● TASK DIRECTIONS
Rewrite the lines below as a numbered list, skipping blank lines and leaving out the pictures.

-- Begin --

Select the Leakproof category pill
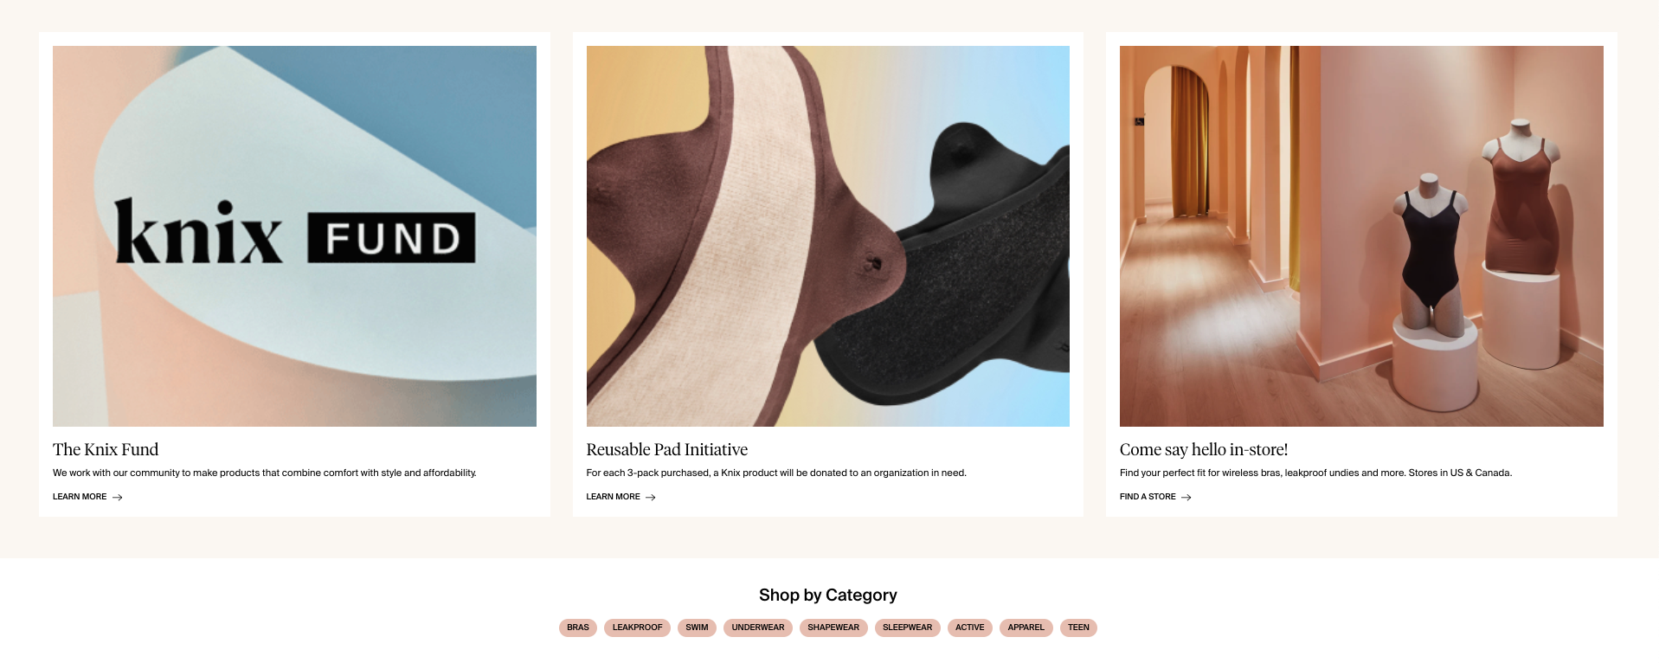The height and width of the screenshot is (663, 1659). (x=637, y=628)
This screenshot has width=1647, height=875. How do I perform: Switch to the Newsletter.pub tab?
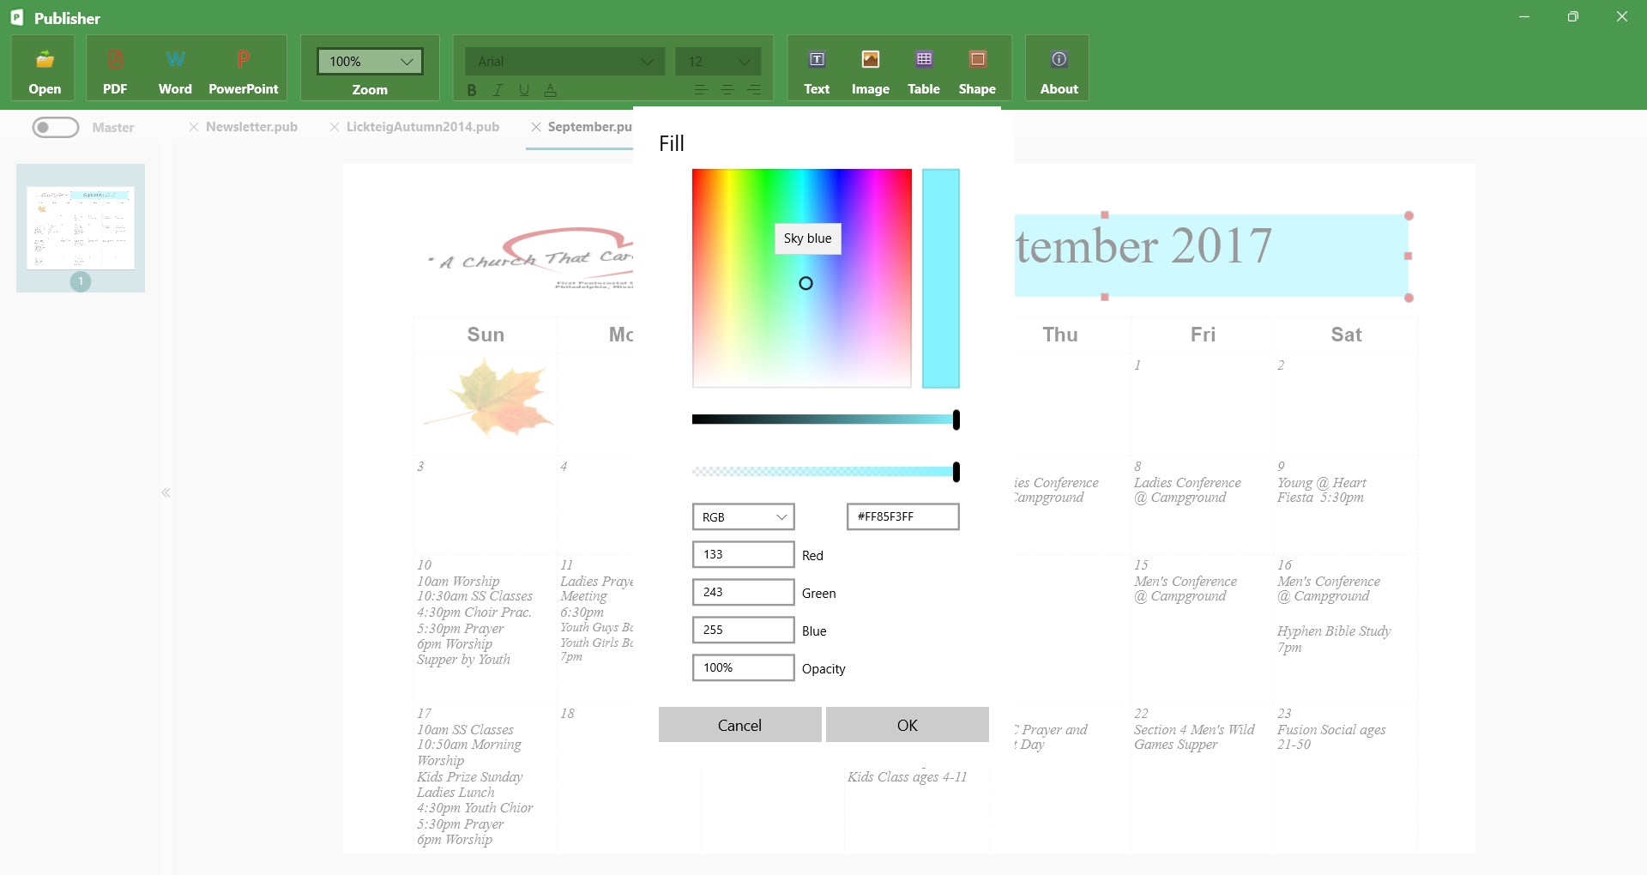(251, 126)
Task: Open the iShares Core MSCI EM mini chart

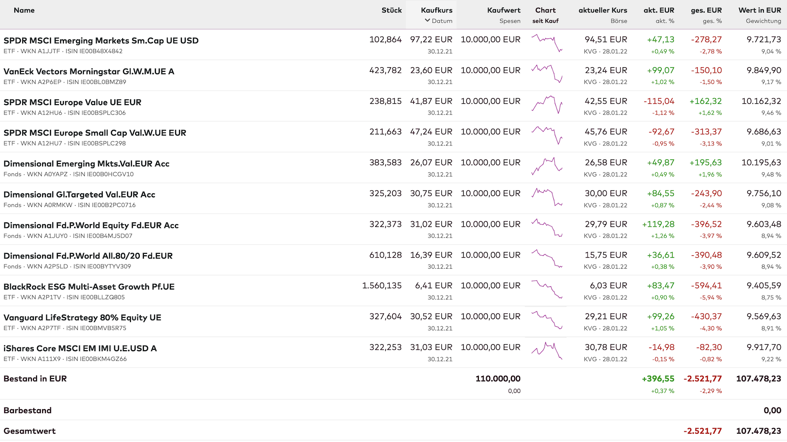Action: tap(546, 351)
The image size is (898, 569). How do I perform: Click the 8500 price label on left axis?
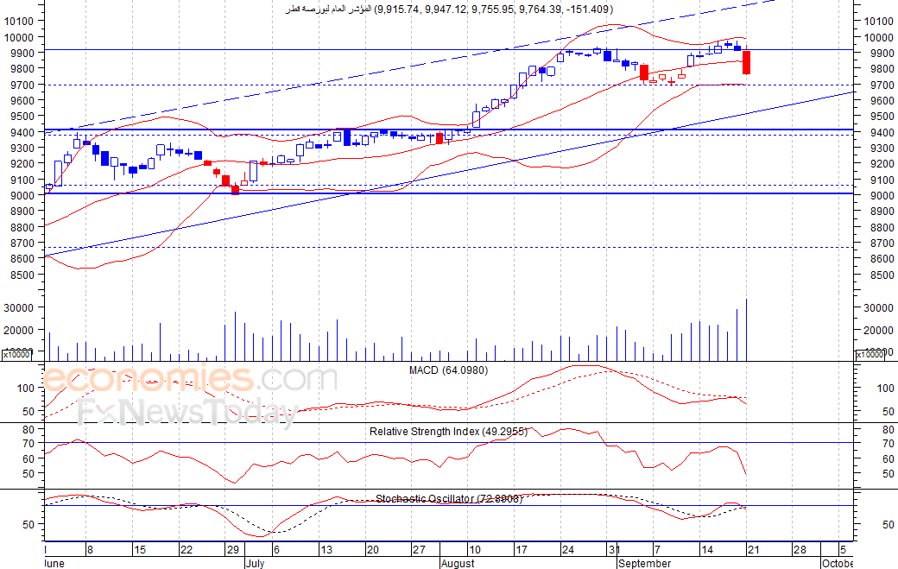point(22,275)
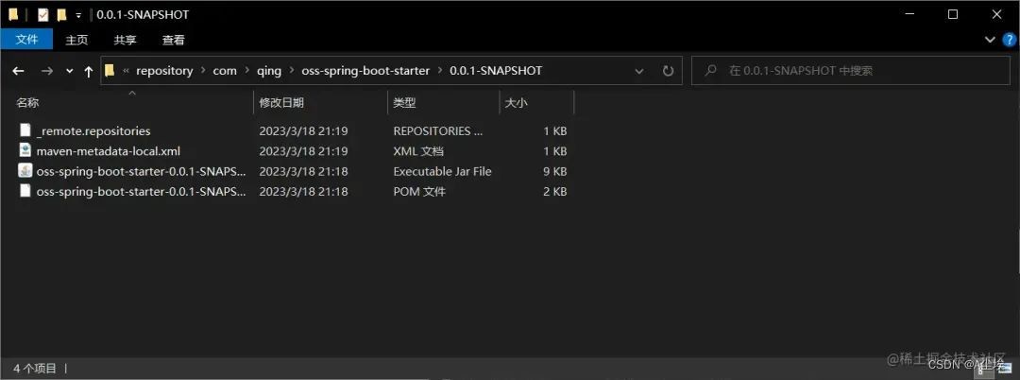Sort files by the 修改日期 column header
Image resolution: width=1020 pixels, height=380 pixels.
pyautogui.click(x=281, y=102)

-- End --

● EXERCISE ANSWER
1. Select the Leakproof category pill
2. The height and width of the screenshot is (663, 1659). (x=637, y=628)
3. This screenshot has width=1647, height=875. How do I perform: Switch to the Newsletter.pub tab?
4. (251, 126)
5. Task: Open the iShares Core MSCI EM mini chart
6. Action: tap(546, 351)
7. The image size is (898, 569). How do I perform: Click the 8500 price label on left axis?
8. point(22,275)
9. Sort files by the 修改日期 column header
10. Image resolution: width=1020 pixels, height=380 pixels.
11. pyautogui.click(x=281, y=102)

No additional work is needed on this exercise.